(Dataset entries)

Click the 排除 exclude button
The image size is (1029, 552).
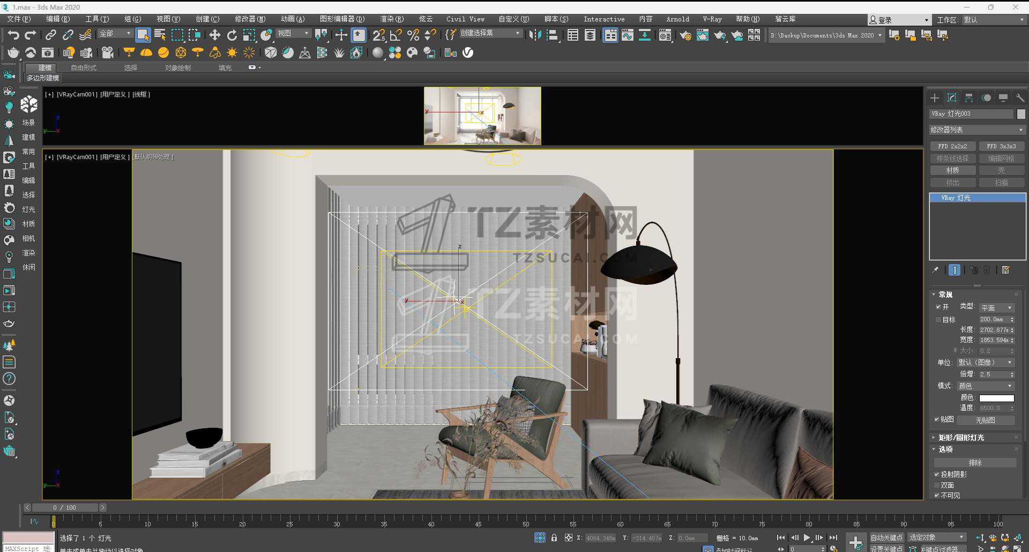click(975, 463)
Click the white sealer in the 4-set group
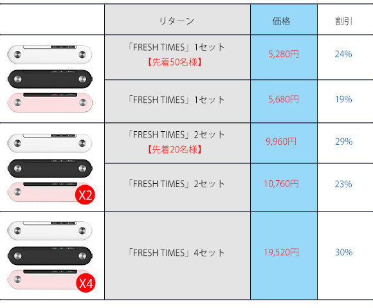Screen dimensions: 373x308 coord(50,230)
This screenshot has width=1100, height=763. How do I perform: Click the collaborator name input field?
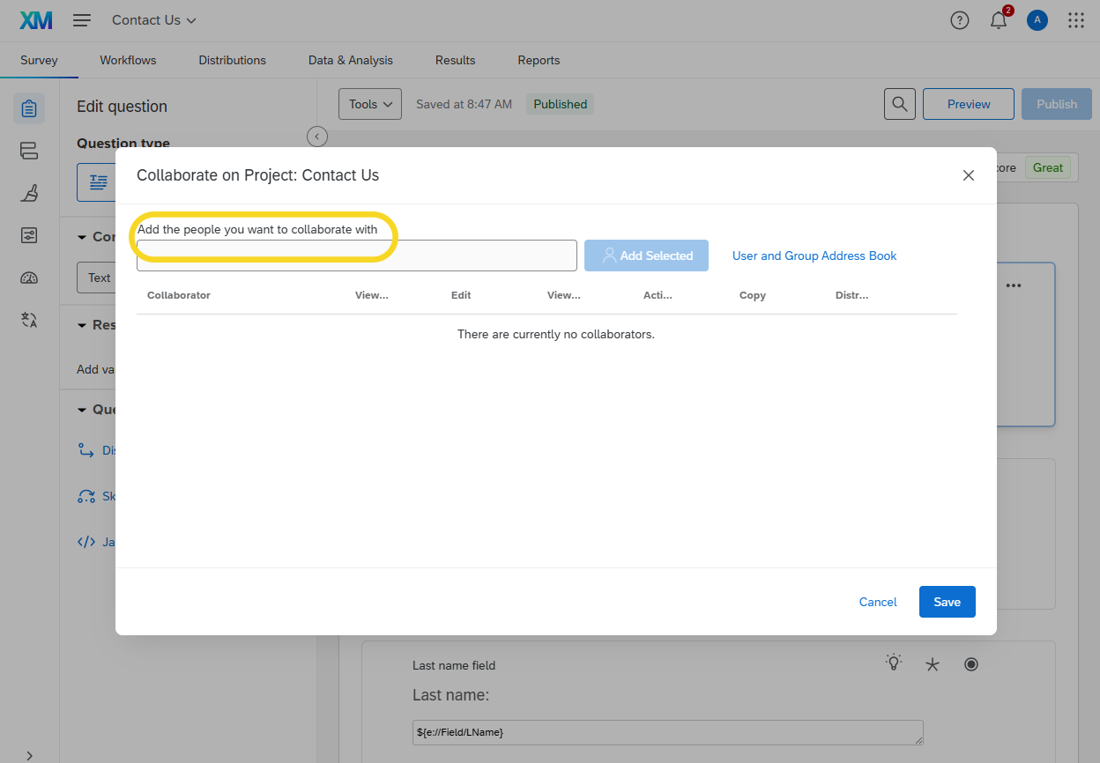(x=356, y=256)
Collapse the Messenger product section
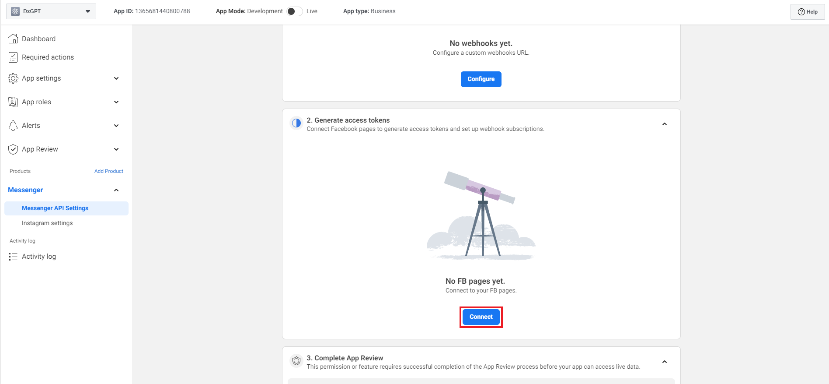 pyautogui.click(x=116, y=190)
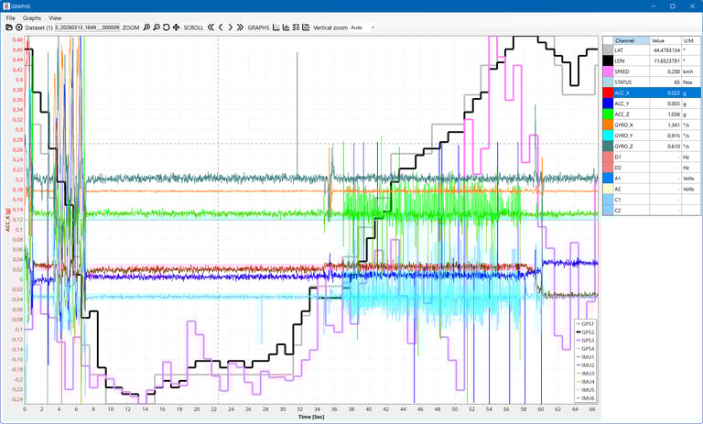Click the Channel column header

[630, 41]
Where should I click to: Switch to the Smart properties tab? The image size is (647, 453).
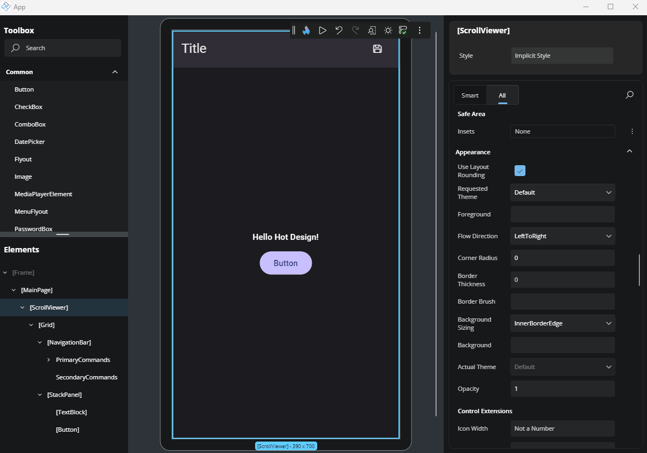pyautogui.click(x=470, y=94)
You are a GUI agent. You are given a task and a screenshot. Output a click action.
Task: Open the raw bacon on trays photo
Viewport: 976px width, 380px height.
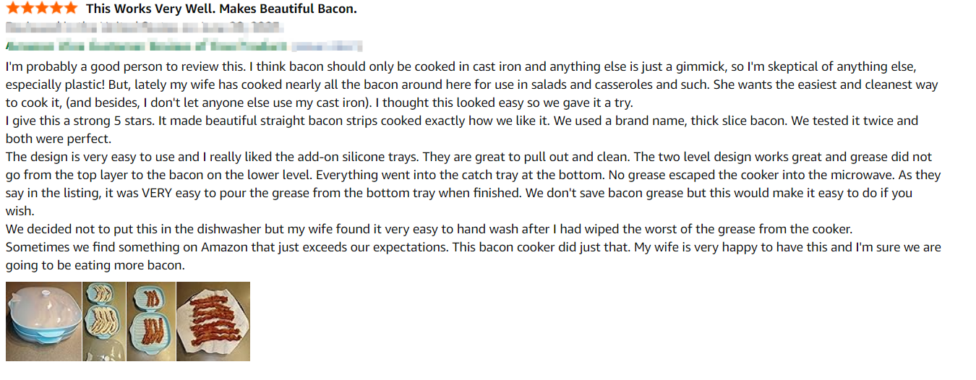pyautogui.click(x=104, y=321)
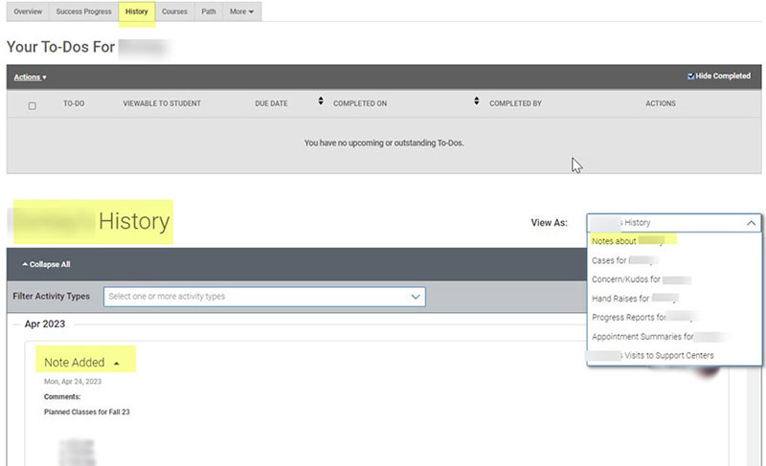This screenshot has height=466, width=766.
Task: Go to the Path tab
Action: pos(208,11)
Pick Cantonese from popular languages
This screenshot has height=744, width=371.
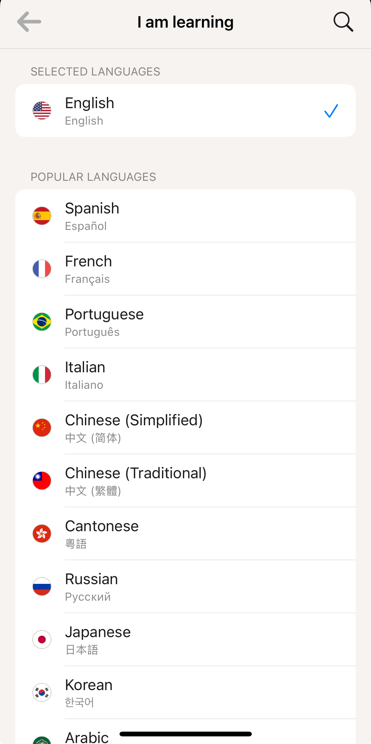pos(186,534)
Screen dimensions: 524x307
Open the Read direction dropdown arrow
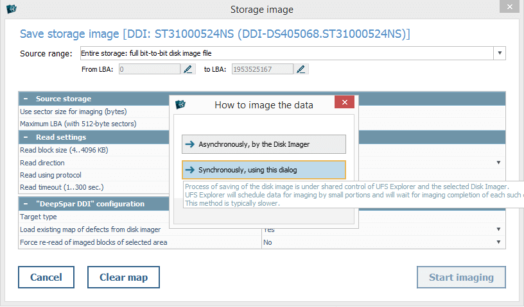(498, 163)
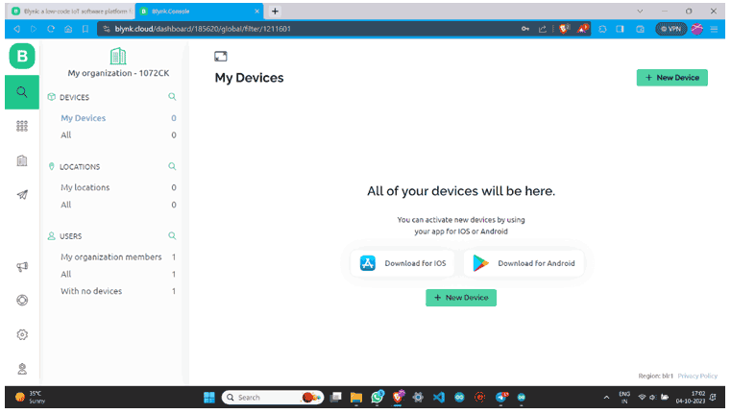Open the paper plane icon in the sidebar
The height and width of the screenshot is (414, 731).
[x=21, y=194]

▶ [Task directions]: Please retype only the lines from the line that holds "This screenshot has height=744, width=371." through the end of the records, exactly as they stand, and drop every picture.

▶ [Answer]:
This screenshot has height=744, width=371.
pos(186,534)
Screen dimensions: 524x307
Open the Read direction dropdown arrow
(498, 163)
Open the paper plane icon in the sidebar
The height and width of the screenshot is (414, 731).
[x=21, y=194]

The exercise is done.